Work instructions:
Would you repeat each line below precisely as it stands?

[Stored records]
———
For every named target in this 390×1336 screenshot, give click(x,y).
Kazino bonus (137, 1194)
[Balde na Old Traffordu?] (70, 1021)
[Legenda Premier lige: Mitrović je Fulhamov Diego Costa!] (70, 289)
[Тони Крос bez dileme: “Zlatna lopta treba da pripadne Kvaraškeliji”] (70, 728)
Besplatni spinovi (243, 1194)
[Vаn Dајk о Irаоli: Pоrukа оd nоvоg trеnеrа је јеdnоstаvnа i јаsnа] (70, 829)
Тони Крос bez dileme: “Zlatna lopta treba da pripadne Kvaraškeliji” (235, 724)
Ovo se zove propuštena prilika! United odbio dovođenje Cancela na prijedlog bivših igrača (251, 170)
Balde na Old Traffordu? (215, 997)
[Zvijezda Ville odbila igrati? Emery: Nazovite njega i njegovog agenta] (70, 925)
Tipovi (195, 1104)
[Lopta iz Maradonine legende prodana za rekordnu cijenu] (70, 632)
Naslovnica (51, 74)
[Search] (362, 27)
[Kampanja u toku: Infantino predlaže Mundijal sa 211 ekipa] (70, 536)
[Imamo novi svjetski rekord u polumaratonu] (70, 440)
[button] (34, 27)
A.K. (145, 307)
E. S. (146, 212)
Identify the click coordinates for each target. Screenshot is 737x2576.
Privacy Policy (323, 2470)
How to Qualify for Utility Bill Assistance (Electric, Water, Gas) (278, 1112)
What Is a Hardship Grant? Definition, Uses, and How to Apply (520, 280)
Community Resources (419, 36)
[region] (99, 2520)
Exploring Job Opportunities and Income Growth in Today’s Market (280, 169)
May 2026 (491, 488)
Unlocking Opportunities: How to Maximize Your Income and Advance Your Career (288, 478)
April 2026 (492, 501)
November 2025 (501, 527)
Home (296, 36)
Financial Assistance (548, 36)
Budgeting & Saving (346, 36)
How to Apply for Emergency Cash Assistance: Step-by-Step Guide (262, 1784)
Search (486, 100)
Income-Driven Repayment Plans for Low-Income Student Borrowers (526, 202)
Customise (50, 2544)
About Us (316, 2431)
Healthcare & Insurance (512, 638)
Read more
———
Task result:
For every named target in this 390×1336 screenshot, give click(x,y).
Kazino bonus (137, 1194)
[Balde na Old Traffordu?] (70, 1021)
[Legenda Premier lige: Mitrović je Fulhamov Diego Costa!] (70, 289)
[Тони Крос bez dileme: “Zlatna lopta treba da pripadne Kvaraškeliji”] (70, 728)
Besplatni spinovi (243, 1194)
[Vаn Dајk о Irаоli: Pоrukа оd nоvоg trеnеrа је јеdnоstаvnа i јаsnа] (70, 829)
Тони Крос bez dileme: “Zlatna lopta treba da pripadne Kvaraškeliji” (235, 724)
Ovo se zove propuštena prilika! United odbio dovođenje Cancela na prijedlog bivših igrača (251, 170)
Balde na Old Traffordu? (215, 997)
[Zvijezda Ville odbila igrati? Emery: Nazovite njega i njegovog agenta] (70, 925)
Tipovi (195, 1104)
[Lopta iz Maradonine legende prodana za rekordnu cijenu] (70, 632)
Naslovnica (51, 74)
[Search] (362, 27)
[Kampanja u toku: Infantino predlaže Mundijal sa 211 ekipa] (70, 536)
[Imamo novi svjetski rekord u polumaratonu] (70, 440)
[button] (34, 27)
A.K. (145, 307)
E. S. (146, 212)
Identify the click coordinates for each target. Screenshot is 737x2576.
Privacy Policy (323, 2470)
How to Qualify for Utility Bill Assistance (Electric, Water, Gas) (278, 1112)
What Is a Hardship Grant? Definition, Uses, and How to Apply (520, 280)
Community Resources (419, 36)
[region] (99, 2520)
Exploring Job Opportunities and Income Growth in Today’s Market (280, 169)
May 2026 (491, 488)
Unlocking Opportunities: How to Maximize Your Income and Advance Your Career (288, 478)
April 2026 (492, 501)
November 2025 (501, 527)
Home (296, 36)
Financial Assistance (548, 36)
Budgeting & Saving (346, 36)
How to Apply for Emergency Cash Assistance: Step-by-Step Guide (262, 1784)
Search (486, 100)
Income-Driven Repayment Plans for Low-Income Student Borrowers (526, 202)
Customise (50, 2544)
About Us (316, 2431)
Healthcare & Insurance (512, 638)
Read more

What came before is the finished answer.